Data surfaces an IQ Option account exposes
| Surface | Where it lives in the app | Granularity | What an integrator does with it |
|---|---|---|---|
| Account balances | Profile / balance channel, real and practice separated | Per-account, updates in real time | Reconcile funded capital, track demo-vs-live without conflating them |
| Closed trading history | Trading History section — closed positions list | Per-deal: instrument, execution price, open/close, P&L | Ledger sync, performance reporting, tax workings |
| Open positions | Total Portfolio / "Show Positions" in the traderoom | Per-position, live | Live exposure and risk dashboards |
| Instrument candles & quotes | candle-generated subscription (active_id, size) | OHLC plus bid/ask/volume per interval | Charting, signal backfill, strategy inputs |
| Profile / personal data | Profile section (its dashboard groups this into several segments) | Per-user account context | Account labelling, KYC context, multi-account mapping |
Rows reflect surfaces the platform's own help materials describe — the Trading History list with per-deal execution detail, and the portfolio view for live positions. The candle subscription is the busiest of these; everything else is request-and-reply over the same socket.
On the wire
The traderoom speaks JSON over a websocket. Authentication is a session token (the platform calls it the ssid) carried in the first frame; subsequent frames are named commands with a request id.
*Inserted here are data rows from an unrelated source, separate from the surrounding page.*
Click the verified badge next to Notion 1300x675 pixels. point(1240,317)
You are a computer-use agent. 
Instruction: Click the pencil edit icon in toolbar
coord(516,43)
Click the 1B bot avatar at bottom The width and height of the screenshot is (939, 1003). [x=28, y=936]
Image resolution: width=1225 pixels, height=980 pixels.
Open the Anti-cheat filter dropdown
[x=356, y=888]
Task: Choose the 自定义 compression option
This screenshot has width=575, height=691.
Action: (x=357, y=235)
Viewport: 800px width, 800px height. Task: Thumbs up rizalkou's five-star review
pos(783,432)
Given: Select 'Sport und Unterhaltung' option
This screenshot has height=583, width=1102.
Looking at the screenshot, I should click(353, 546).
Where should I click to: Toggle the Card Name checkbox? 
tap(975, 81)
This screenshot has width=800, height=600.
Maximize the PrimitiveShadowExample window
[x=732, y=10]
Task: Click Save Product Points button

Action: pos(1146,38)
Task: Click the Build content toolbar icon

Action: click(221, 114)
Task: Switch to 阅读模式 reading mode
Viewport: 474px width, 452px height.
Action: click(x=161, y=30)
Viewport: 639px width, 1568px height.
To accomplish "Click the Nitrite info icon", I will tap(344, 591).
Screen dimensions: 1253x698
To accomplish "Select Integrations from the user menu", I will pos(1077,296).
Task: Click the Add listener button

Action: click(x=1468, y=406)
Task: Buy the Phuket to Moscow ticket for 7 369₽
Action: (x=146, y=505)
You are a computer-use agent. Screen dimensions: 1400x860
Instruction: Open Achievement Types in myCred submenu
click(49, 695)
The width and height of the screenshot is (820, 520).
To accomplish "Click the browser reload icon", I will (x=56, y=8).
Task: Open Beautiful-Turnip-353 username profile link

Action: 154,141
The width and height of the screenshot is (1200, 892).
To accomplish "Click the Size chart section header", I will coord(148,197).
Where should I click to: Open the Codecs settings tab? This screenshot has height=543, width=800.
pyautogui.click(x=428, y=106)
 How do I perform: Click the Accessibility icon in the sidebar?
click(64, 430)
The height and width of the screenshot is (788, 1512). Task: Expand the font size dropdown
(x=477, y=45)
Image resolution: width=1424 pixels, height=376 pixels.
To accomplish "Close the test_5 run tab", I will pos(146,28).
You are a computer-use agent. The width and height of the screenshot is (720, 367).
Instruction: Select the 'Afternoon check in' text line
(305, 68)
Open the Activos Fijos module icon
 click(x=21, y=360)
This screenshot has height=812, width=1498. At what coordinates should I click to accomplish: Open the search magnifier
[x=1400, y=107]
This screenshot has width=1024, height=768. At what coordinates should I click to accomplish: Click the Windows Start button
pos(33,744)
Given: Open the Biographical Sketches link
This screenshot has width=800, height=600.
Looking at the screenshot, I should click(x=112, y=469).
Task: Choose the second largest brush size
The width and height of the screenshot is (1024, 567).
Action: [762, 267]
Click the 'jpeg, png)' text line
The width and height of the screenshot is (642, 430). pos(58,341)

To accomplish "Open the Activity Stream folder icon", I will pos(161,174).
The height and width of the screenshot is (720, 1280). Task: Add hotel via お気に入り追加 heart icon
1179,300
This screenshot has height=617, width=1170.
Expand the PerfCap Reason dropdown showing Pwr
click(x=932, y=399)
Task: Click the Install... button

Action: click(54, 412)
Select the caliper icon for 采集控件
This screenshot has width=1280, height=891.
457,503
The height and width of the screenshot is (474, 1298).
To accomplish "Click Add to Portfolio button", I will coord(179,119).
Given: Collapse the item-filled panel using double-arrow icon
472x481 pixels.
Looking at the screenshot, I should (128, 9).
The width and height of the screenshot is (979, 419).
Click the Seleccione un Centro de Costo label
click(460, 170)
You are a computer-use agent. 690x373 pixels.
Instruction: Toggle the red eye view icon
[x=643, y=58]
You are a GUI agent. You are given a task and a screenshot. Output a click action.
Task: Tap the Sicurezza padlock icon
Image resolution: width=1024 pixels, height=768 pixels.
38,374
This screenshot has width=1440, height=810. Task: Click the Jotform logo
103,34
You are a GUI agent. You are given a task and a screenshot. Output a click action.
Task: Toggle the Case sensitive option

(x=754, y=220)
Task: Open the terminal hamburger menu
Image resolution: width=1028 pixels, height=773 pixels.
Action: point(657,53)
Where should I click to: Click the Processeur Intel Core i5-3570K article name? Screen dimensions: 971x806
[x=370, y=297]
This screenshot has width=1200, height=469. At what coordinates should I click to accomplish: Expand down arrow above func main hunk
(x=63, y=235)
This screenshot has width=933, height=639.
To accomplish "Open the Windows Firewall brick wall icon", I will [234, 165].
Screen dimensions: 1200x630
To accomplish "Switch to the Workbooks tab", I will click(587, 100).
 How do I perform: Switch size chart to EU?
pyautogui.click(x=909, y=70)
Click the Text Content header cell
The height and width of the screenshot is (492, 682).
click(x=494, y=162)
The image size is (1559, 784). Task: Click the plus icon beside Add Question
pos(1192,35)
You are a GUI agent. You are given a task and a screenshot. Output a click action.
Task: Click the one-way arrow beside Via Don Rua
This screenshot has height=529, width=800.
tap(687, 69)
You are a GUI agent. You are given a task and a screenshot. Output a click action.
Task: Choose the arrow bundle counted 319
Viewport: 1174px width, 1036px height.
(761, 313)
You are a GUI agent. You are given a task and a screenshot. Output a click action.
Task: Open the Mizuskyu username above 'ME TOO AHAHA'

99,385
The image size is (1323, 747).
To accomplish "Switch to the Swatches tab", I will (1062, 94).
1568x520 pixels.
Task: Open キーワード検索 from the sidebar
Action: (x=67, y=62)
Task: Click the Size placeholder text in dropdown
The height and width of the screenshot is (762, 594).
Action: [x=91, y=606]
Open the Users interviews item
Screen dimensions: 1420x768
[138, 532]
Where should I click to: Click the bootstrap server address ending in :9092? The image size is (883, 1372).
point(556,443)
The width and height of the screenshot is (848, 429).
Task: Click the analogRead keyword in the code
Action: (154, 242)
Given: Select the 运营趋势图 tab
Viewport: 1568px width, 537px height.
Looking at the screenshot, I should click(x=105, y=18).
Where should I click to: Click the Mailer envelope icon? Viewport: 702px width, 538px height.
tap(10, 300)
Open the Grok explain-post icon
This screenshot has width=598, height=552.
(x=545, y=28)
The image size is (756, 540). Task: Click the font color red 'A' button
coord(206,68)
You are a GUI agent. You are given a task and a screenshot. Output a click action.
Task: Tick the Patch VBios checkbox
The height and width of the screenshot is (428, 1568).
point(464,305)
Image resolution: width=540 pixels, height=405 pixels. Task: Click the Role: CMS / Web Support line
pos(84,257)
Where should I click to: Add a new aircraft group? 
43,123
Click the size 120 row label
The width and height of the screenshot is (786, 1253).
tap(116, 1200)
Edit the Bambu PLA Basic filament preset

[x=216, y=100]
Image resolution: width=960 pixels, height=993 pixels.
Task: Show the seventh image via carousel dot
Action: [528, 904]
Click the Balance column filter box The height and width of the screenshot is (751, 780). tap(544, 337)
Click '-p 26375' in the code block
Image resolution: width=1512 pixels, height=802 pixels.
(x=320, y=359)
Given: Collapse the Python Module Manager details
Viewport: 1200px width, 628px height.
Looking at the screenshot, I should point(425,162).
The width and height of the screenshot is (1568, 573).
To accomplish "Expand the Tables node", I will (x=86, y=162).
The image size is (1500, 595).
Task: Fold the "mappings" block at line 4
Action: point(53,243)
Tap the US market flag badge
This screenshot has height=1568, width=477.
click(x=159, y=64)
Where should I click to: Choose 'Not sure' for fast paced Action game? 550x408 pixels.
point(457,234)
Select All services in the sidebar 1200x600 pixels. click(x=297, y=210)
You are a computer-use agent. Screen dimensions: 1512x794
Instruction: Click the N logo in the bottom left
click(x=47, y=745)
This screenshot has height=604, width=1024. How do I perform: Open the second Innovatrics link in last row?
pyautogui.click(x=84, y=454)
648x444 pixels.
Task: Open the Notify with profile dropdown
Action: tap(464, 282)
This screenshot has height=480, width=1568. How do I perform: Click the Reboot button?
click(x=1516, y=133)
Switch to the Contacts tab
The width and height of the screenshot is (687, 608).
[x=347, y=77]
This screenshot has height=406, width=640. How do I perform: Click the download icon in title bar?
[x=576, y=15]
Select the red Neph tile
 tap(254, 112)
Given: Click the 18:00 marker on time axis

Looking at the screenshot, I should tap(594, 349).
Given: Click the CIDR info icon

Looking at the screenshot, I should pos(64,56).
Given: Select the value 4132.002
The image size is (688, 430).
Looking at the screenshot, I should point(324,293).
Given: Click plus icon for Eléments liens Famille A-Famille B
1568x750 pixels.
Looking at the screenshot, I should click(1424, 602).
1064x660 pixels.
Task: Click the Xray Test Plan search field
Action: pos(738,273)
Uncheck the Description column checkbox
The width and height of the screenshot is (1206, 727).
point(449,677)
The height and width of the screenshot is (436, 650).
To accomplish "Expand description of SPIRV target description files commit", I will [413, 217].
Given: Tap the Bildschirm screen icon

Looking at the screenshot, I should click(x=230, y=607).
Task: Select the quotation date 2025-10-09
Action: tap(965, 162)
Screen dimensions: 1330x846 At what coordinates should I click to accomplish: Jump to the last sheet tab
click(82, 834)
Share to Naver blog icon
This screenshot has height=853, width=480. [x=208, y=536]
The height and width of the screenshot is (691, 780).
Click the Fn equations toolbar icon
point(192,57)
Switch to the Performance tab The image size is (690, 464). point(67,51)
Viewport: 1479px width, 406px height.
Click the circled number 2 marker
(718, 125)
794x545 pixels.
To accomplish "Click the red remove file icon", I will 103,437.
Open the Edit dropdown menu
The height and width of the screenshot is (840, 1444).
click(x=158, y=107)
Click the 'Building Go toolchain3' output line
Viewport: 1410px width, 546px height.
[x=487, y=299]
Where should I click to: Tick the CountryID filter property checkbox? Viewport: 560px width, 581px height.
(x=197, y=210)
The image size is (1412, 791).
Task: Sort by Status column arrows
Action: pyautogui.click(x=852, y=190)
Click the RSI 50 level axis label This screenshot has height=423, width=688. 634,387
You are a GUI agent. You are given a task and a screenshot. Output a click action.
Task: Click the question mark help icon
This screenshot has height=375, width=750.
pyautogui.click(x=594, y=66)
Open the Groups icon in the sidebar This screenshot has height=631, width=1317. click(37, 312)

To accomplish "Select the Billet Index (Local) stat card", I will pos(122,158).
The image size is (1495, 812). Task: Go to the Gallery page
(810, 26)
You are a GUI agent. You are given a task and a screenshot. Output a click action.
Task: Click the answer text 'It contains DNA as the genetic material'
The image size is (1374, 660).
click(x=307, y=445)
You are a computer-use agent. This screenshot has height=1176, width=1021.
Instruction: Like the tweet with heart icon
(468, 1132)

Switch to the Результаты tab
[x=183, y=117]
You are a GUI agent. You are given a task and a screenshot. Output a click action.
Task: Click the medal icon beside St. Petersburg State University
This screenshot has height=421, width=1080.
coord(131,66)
The sketch below mirrors the message shapes community libraries have documented for the public endpoint — exact field names and the active_id mapping get pinned down against a live session during the build, since they drift.
// Illustrative — message shapes confirmed against a consenting session at build time
ws = connect("wss://iqoption.com/echo/websocket")
// 1. authenticate with the existing session token
send({ name: "ssid", msg: "<account-session-token>" })
// 2. read both balances (real + practice come back tagged)
send({ name: "get-balances", request_id: "bal-1", msg: {} })
// -> [{ id, type: "real", amount, currency }, { type: "practice", amount }]
// 3. closed deals, paged
send({ name: "get-positions-history",
request_id: "hist-1",
msg: { instrument_types: ["digital-option","forex"], limit: 100 } })
// -> { positions: [{ id, instrument, open_price, close_price, pnl, close_at }] }
// 4. subscribe to live candles for one asset
send({ name: "subscribe-message",
msg: { name: "candle-generated", params: { active_id: 76, size: 1 } } })
// stream -> { open, close, min, max, bid, ask, volume, at }
onError(frame => retryWithBackoff(frame.request_id)) // sessions expire; reconnect + re-auth
Two things shape the implementation: the socket can drop and the token expires, so reconnection and re-auth are not optional; and history is paged, so a backfill pass walks it rather than assuming one response holds everything.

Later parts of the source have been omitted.